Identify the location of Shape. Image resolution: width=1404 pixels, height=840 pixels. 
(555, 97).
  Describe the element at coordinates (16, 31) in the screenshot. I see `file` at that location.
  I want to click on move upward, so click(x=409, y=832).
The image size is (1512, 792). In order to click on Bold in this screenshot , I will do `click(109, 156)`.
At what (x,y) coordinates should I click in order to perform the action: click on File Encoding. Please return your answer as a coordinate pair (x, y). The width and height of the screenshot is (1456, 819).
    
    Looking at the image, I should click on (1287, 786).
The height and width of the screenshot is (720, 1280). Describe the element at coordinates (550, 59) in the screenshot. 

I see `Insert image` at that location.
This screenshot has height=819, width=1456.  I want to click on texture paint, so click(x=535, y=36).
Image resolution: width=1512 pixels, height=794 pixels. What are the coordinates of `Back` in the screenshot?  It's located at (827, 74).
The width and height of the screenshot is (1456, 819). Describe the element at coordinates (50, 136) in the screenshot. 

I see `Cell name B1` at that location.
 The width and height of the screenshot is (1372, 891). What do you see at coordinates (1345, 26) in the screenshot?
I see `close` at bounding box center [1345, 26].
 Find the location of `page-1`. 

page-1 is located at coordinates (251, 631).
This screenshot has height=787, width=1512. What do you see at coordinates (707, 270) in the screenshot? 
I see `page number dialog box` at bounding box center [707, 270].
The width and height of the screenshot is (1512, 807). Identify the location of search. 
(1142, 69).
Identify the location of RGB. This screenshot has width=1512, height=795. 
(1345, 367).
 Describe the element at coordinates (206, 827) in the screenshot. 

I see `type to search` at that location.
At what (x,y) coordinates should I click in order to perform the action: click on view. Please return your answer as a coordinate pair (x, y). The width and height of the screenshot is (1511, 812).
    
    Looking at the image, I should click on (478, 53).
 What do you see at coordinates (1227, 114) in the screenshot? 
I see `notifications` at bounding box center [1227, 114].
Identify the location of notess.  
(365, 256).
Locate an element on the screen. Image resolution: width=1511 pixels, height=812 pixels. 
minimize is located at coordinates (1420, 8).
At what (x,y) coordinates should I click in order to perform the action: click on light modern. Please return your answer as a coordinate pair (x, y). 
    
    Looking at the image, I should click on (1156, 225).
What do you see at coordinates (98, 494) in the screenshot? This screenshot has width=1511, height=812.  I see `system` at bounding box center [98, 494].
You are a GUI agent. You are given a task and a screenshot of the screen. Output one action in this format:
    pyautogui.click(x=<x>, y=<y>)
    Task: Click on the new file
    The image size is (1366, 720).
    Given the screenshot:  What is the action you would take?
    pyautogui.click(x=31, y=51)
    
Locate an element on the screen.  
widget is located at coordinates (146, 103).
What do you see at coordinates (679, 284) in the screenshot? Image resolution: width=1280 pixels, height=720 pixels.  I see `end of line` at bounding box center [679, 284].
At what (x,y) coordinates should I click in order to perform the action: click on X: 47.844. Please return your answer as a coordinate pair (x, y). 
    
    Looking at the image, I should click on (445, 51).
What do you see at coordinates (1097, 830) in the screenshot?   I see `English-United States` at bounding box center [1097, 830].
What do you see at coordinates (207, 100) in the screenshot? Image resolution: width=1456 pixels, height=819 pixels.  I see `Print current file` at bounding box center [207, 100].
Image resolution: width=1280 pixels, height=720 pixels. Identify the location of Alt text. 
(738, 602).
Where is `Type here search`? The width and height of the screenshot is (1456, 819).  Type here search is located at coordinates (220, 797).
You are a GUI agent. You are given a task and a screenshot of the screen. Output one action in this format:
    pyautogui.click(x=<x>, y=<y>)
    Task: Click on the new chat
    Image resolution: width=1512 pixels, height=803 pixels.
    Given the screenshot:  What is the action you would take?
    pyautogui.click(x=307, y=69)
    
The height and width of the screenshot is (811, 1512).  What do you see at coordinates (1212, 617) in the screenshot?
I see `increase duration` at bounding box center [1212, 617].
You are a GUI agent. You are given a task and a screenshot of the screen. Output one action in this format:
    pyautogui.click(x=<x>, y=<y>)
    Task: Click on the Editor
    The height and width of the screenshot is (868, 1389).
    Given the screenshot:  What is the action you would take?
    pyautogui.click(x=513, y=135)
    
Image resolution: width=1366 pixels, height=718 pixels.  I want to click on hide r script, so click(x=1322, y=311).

INSTRUCTIONS TO FOLLOW -
Count the lines in the items above that contain the word "located" and reply with the number alone.

REPLY -
5